Aliás, referentemente às políticas sociais do governo de Luiz Inácio Lula da Silva, Ivo Lesbaupin (2003, p. 13) evidenciava já em 2003 que o Programa Fome Zero não permite a superação da pobreza – sendo mero paliativo – tampouco melhora de distribuição de renda, isso sem se falar nas irregularidades levantadas nos anos de 2004 e 2005 no tocante à concessão dos auxílios, que contemplaram famílias que notoriamente não necessitavam de tais recursos. O autor argumenta que “a grande política social do governo Lula é somente essa: garantir às famílias mais carentes uma renda de sobrevivência. Em vez de desenvolvimento que permita a superação da pobreza e da miséria, políticas compensatórias:

fome zero, em vez de desemprego zero” (LESBAUPIN, 2003, p. 14). De fato, são o trabalho e

a educação que permitiriam a inclusão social crescente dos que hoje ocupam posições totalmente desprivilegiadas e a criação de um quadro virtuoso de crescimento.
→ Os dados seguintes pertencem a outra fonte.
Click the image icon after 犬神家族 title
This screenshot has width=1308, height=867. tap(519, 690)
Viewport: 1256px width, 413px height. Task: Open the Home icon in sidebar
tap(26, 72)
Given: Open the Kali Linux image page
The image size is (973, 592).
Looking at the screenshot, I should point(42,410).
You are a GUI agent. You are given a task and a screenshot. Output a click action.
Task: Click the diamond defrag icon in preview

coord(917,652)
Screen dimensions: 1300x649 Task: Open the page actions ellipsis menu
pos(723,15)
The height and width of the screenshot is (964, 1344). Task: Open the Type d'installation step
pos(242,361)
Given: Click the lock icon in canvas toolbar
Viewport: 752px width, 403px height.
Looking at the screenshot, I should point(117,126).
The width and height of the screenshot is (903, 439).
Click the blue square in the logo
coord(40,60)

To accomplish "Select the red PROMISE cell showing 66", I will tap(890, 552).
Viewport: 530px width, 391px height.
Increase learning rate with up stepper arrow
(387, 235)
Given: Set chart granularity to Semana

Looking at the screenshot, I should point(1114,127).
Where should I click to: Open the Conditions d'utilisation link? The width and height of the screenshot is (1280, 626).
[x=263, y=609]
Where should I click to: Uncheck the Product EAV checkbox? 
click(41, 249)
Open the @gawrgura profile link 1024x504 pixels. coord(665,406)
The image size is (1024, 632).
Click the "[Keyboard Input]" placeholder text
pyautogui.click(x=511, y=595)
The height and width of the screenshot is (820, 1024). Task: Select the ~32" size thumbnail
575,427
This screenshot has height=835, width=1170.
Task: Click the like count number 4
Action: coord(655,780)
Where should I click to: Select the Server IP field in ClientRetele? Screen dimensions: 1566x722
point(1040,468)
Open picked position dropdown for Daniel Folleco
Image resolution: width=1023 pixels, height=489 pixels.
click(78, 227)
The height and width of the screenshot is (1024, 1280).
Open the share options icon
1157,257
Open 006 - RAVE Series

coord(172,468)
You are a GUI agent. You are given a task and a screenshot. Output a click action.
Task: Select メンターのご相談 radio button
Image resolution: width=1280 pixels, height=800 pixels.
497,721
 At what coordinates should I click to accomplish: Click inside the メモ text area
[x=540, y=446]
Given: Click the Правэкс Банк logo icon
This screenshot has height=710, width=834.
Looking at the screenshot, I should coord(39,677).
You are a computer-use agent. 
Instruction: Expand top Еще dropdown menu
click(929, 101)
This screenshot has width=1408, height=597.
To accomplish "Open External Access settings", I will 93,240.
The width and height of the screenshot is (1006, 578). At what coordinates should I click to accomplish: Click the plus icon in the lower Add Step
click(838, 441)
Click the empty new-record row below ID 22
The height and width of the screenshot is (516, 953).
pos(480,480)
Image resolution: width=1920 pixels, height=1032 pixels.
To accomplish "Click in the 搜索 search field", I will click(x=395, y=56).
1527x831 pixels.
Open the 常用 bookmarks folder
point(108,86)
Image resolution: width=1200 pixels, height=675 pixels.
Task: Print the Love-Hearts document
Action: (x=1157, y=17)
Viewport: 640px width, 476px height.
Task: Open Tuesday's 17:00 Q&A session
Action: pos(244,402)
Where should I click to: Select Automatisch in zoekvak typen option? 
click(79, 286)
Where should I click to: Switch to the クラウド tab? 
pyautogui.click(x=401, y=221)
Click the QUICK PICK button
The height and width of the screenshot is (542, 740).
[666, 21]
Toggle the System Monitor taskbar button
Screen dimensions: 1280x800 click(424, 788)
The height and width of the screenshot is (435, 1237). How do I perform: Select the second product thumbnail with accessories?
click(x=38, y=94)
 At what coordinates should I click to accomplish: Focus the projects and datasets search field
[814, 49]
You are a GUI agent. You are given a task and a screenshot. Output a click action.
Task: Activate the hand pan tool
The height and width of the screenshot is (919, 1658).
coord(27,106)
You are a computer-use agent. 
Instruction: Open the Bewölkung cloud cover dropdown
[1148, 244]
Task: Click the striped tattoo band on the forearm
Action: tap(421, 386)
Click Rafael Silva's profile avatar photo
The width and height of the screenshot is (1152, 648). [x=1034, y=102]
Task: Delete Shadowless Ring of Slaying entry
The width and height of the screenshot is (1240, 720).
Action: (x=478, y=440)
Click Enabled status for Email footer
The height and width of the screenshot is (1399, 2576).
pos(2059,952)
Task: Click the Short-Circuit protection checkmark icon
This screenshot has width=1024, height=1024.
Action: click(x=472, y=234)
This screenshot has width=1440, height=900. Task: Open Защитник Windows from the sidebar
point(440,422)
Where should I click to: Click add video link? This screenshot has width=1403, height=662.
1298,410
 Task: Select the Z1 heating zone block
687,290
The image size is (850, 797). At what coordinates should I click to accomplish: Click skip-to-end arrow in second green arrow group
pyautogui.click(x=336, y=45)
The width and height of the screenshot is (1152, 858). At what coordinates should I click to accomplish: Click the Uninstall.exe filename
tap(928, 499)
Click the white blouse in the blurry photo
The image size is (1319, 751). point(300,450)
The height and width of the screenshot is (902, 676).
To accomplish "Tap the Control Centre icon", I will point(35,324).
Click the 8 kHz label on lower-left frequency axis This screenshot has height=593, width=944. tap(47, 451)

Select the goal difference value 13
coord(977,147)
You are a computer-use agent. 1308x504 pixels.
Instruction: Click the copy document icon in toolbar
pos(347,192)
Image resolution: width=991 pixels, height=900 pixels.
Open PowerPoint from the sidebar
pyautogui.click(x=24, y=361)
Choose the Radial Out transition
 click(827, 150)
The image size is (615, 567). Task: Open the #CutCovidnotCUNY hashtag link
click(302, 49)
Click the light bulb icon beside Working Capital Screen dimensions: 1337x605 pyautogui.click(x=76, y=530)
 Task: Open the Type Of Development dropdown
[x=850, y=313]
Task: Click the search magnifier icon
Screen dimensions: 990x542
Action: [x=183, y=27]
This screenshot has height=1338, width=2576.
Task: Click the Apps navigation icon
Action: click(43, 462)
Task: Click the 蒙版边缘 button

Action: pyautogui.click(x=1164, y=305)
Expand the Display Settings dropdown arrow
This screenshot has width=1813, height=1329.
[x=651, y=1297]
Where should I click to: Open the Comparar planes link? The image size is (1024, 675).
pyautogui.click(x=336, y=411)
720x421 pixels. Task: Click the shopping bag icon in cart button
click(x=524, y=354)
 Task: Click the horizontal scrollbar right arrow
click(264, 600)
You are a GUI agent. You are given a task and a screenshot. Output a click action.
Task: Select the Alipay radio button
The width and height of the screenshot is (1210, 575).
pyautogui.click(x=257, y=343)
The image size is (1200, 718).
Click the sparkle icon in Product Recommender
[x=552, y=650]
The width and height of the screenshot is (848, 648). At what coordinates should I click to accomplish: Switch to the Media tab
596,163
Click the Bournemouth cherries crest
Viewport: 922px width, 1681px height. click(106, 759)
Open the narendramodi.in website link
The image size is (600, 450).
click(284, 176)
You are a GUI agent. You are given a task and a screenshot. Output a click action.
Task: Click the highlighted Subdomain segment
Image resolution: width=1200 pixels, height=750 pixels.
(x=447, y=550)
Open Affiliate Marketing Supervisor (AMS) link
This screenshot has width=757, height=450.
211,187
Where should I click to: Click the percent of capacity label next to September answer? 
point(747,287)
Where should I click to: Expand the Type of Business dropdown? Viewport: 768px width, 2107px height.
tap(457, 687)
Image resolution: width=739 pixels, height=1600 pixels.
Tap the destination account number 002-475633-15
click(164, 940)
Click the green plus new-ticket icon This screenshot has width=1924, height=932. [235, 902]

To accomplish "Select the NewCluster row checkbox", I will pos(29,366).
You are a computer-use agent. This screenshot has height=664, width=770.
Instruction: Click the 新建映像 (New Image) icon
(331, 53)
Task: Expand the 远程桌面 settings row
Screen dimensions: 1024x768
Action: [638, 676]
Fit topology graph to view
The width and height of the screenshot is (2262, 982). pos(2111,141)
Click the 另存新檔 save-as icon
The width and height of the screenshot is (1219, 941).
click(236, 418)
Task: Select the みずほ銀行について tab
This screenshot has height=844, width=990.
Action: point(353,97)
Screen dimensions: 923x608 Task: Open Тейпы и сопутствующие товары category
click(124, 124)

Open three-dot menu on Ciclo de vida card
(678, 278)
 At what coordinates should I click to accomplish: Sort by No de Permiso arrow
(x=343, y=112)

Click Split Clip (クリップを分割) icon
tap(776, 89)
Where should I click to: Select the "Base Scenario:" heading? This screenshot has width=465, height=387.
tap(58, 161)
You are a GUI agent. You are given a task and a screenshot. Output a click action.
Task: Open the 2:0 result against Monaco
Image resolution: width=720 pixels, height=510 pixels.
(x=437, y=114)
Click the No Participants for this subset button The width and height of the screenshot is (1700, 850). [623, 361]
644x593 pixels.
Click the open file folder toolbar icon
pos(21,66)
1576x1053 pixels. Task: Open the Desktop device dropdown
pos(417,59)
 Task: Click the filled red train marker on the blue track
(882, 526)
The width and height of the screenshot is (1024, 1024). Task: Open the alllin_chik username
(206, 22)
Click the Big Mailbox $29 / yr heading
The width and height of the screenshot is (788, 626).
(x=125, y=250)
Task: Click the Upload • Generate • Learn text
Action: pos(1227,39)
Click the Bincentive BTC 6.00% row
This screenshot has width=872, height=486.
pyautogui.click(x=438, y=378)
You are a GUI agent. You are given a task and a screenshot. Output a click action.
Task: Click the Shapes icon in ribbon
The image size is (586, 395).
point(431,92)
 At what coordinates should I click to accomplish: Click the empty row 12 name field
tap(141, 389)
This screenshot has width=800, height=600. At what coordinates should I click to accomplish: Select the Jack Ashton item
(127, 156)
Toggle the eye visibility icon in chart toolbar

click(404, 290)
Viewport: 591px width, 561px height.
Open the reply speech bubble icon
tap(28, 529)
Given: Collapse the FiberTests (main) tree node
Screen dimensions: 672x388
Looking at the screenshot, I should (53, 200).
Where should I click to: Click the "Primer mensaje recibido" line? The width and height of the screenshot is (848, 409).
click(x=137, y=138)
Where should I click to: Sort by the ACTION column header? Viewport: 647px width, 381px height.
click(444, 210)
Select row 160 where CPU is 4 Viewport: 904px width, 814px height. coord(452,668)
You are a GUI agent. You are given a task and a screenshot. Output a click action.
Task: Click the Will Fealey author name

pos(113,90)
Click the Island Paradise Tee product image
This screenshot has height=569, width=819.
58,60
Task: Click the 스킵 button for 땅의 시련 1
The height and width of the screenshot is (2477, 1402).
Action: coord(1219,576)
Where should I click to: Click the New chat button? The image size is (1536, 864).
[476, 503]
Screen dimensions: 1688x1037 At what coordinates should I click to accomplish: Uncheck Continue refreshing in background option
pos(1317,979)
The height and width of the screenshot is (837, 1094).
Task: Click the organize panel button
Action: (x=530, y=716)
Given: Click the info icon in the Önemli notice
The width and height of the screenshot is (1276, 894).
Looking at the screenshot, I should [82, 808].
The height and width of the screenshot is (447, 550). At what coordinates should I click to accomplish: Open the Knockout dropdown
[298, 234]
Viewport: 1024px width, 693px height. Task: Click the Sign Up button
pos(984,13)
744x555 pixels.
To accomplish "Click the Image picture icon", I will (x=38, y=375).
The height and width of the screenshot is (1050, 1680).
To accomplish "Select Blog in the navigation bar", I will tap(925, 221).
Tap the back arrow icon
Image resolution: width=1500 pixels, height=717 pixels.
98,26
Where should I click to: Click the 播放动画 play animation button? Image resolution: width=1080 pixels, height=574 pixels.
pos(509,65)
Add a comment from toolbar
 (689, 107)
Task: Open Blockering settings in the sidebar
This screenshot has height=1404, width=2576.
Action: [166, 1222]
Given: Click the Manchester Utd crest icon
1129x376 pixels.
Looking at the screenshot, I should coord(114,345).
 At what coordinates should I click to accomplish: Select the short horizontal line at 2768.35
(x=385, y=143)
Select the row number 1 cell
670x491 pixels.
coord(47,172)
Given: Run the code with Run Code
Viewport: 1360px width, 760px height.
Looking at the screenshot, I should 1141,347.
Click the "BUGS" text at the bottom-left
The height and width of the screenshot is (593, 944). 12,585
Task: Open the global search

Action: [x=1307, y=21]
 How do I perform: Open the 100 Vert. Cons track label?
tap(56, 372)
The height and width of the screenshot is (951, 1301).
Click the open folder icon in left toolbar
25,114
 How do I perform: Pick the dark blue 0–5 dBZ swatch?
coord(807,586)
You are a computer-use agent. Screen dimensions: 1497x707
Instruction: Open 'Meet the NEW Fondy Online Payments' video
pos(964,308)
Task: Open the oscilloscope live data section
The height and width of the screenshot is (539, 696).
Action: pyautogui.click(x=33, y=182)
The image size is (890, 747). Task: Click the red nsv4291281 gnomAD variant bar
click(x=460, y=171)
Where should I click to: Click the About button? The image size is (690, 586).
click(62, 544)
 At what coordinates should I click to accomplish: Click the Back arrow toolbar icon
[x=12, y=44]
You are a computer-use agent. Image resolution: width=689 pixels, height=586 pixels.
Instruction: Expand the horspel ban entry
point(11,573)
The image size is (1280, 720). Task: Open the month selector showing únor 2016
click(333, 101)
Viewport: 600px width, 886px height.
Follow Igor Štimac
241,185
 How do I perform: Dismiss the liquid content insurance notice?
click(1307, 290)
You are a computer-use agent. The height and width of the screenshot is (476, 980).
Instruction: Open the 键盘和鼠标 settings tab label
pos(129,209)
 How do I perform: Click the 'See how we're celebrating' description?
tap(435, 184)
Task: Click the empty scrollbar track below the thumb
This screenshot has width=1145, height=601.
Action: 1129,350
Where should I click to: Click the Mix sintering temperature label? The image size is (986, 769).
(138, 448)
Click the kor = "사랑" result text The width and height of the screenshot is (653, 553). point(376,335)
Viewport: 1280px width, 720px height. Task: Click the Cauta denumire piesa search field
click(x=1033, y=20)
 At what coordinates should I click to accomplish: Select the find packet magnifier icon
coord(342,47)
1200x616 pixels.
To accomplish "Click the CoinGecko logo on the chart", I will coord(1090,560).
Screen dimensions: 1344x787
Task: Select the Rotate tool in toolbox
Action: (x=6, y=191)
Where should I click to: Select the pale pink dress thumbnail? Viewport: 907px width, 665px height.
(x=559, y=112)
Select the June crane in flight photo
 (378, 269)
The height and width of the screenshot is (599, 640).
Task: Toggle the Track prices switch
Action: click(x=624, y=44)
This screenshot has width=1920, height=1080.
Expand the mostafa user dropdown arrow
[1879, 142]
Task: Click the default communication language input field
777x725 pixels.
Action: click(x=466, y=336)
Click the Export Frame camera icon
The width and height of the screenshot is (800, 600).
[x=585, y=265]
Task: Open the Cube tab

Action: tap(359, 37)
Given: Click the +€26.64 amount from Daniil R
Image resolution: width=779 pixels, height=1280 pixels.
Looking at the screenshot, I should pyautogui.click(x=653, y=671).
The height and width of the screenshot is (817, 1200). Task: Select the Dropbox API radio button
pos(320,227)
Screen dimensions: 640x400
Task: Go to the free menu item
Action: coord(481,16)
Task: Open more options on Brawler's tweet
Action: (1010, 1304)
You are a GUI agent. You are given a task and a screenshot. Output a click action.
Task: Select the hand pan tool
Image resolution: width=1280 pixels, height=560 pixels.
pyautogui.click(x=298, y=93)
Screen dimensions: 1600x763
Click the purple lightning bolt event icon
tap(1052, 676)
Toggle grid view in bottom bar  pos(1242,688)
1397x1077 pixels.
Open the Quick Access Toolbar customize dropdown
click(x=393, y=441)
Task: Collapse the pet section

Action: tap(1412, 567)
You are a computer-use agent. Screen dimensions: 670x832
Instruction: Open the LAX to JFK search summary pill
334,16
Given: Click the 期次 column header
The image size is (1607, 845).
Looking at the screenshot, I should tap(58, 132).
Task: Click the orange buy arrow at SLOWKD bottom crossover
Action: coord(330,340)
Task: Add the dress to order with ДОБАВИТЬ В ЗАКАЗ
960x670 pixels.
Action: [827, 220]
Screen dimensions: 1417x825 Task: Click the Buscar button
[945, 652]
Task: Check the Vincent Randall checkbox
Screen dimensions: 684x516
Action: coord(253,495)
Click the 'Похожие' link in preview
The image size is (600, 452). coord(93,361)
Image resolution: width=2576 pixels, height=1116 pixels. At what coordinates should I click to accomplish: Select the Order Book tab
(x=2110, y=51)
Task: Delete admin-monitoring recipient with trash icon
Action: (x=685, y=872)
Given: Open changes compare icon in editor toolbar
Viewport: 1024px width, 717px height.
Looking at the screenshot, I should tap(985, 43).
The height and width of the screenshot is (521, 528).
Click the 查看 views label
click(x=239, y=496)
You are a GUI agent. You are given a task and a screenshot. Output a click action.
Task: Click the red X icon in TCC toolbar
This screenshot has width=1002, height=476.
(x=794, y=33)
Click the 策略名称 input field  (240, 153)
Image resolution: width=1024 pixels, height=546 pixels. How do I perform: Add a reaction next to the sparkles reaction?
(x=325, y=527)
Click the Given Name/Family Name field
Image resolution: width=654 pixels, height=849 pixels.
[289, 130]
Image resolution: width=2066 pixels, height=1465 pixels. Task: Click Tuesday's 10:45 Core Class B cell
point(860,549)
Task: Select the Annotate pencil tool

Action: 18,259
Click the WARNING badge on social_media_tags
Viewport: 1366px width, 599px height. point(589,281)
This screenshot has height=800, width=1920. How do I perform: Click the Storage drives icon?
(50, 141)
Reinaldo Gonçalves (2003, p. 48), ainda nos primeiros meses do governo do Presidente Luiz Inácio Lula da Silva, também argumentava que a estabilização financeira e monetária estava à frente da necessidade de se criarem empregos para a população, numa clara evidência de que se esperava, como ainda se acredita, que a solução dos problemas que angustiam a sociedade brasileira será resolvido de fora para dentro, é dizer, tal e qual defende a cartilha de Washington e o Fundo Monetário Internacional, que a endossa: direitos sociais são mera decorrência da liberalização econômica.

Isso só faz reforçar o fato de que a dependência produz e se reproduz, interna e externamente, num círculo vicioso pernicioso dos direitos sociais dos cidadãos, mas totalmente favorável ao lucro dos investidores. E é esse cenário em que o Fundo atua, aprofundando seu “consenso” e garantindo que a situação mundial continue exatamente como está, é dizer, assimétrica, desigual, aprofundando cada vez mais o fosso que separa ricos de pobres, desenvolvidos de subdesenvolvidos (ou em desenvolvimento, para utilizar a nomenclatura atual), Primeiro e Terceiro Mundos, pondo em xeque o poder de intervenção

dos Estados sobre o mercado, que dita as regras do sistema capitalista, com seu horizonte de lucratividade imediata.